Afterthought Thrums and a Trio of Hats
I actually finishedg these off several days ago; three more hats for Soaring Eagles. I haven't worked on any Soaring Eagles hats since I finished these off, although I do have one hat body all knitted up and just waiting to be cast off the machine and sewn up.
Instead, I've been working on this:
Here is where, if I were totally cool and with-it and together, I would have a photo of FIL's first finished glitten to show off. Instead, I have the lovely glitten, above, which is utterly not of my construction. Still, it gives the basic idea of what a glitten is. Now picture it in black with a plain 2x2 ribbing and nice and chunky from all the fluffy afterthought thrums filling the insides.
What is an afterthought thrum? Ah, I thought you'd never ask.
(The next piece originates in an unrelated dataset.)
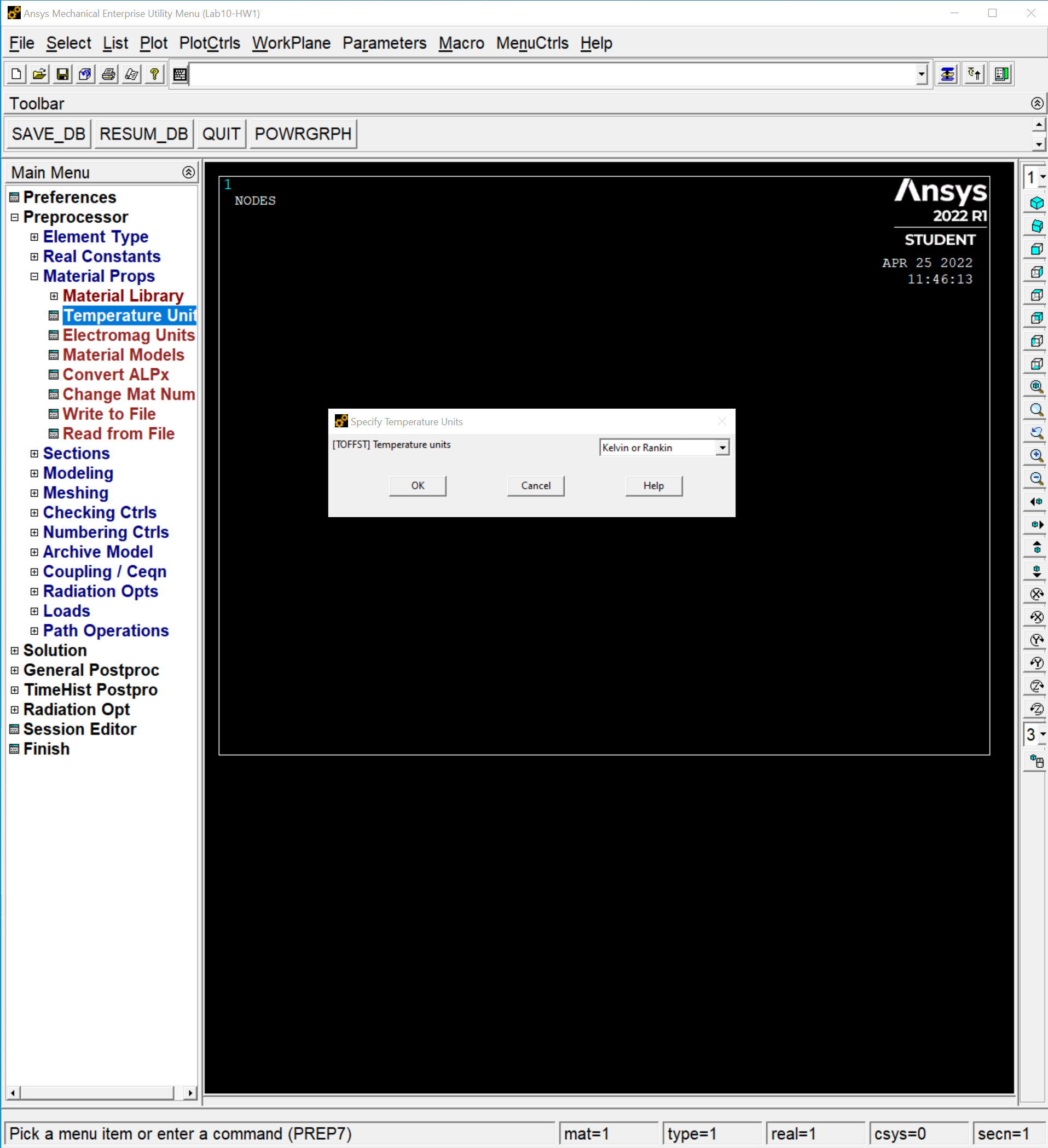
Task: Open the command input history dropdown arrow
Action: [x=922, y=74]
A thrum is a piece of fleece that's knitted into a mitten on the inside. Line a mitten with thrums and you get a super-thick, super-warm mitten; it's kind of like putting your hand in a muff instead of just a mitten. The only thrums I've seen are ones that get knitted into an article as you go along. You need to know in advance that you're going to thrum something in order to do it.
However...well, let's just say I had a little problem with gauge on FIL's glittens. The first one I made was a touch on the small side. Yes, I swatched. And yes, I got gauge using the size 3s and 5s recommended in the pattern. And when I actually knitted up the glitten, I found I'd tightened up by nearly 3 stitches over 2 inches. Doesn't sound like a lot, but it did do enough that when I had DH try the glitten on for a test-fit (figuring that even though FIL is on the slight side, DH's hands were a closer approximation than mine would be), the first word out of his mouth was, "Hmmm...small."
I hemmed. I hawed. And I decided to put the small glitten aside and go up two needle sizes to knit another one.
I used the size 5s that I'd used for the first glitten body as the cuff needle; I then went to get my size 7s to knit the body. And that's when I pulled out a size 8 and decided I was too lazy to paw through the tangle of circs to find the 7. "What the heck, I thought, "one size up won't kill me."
And I was right. Using the 8s didn't come close to killing me. It did, however, give me a glitten that was significantly roomier than the previous one. So roomy, in fact, that DH's test fit produced the single comment, "Big."
Which is where the afterthought thrums come in. I figured I could fill some of the empty space in the glitten and make it even toastier and warmer than I'd intended by adding thrums. And when the only instructions I could find online showed how to knit in thrums, I did a little unventing.
I'm sure people have done this before. But since I couldn't find a record of it and since I figured it out myself whether or not other people have done this before, I feel okay about laying claim to the unvention of afterthought thrums. If necessity is the mother of invention, maybe laziness is the mother of unvention. There was just no freakin' way I was going to knit another damn glitten in a different size. Period.
Had I been well-prepared, I would have had black fiber all ready to make into thrums to line my pretty black glitten. As it was, the best I could come up with was a brownish-grey that looked decidedly more brown than grey when held against the jet-black glitten. I used a fine-gauge crochet hook to pull each thrum through two stitches on the inside of the glitten and tie it off in a hawk's head knot. It took a couple of hours, but I managed to line the entire inside of the glitten -- and boy oh boy, does it feel good. Of course, it wasn't until I'd lined the entire glitten that I realized that some of the thrums were visible on the outside of the glitten. Whoops. My glitten looks like it has the pox (those words exactly came out of DH's mouth when he looked at the thrummed glitten: "the pox"), but I don't care. I'm going to pull even more thrums through to the right side and call it a design feature.
Now I just need to knit up the mate and that's another Christmas present under the belt and ready to be put under the tree.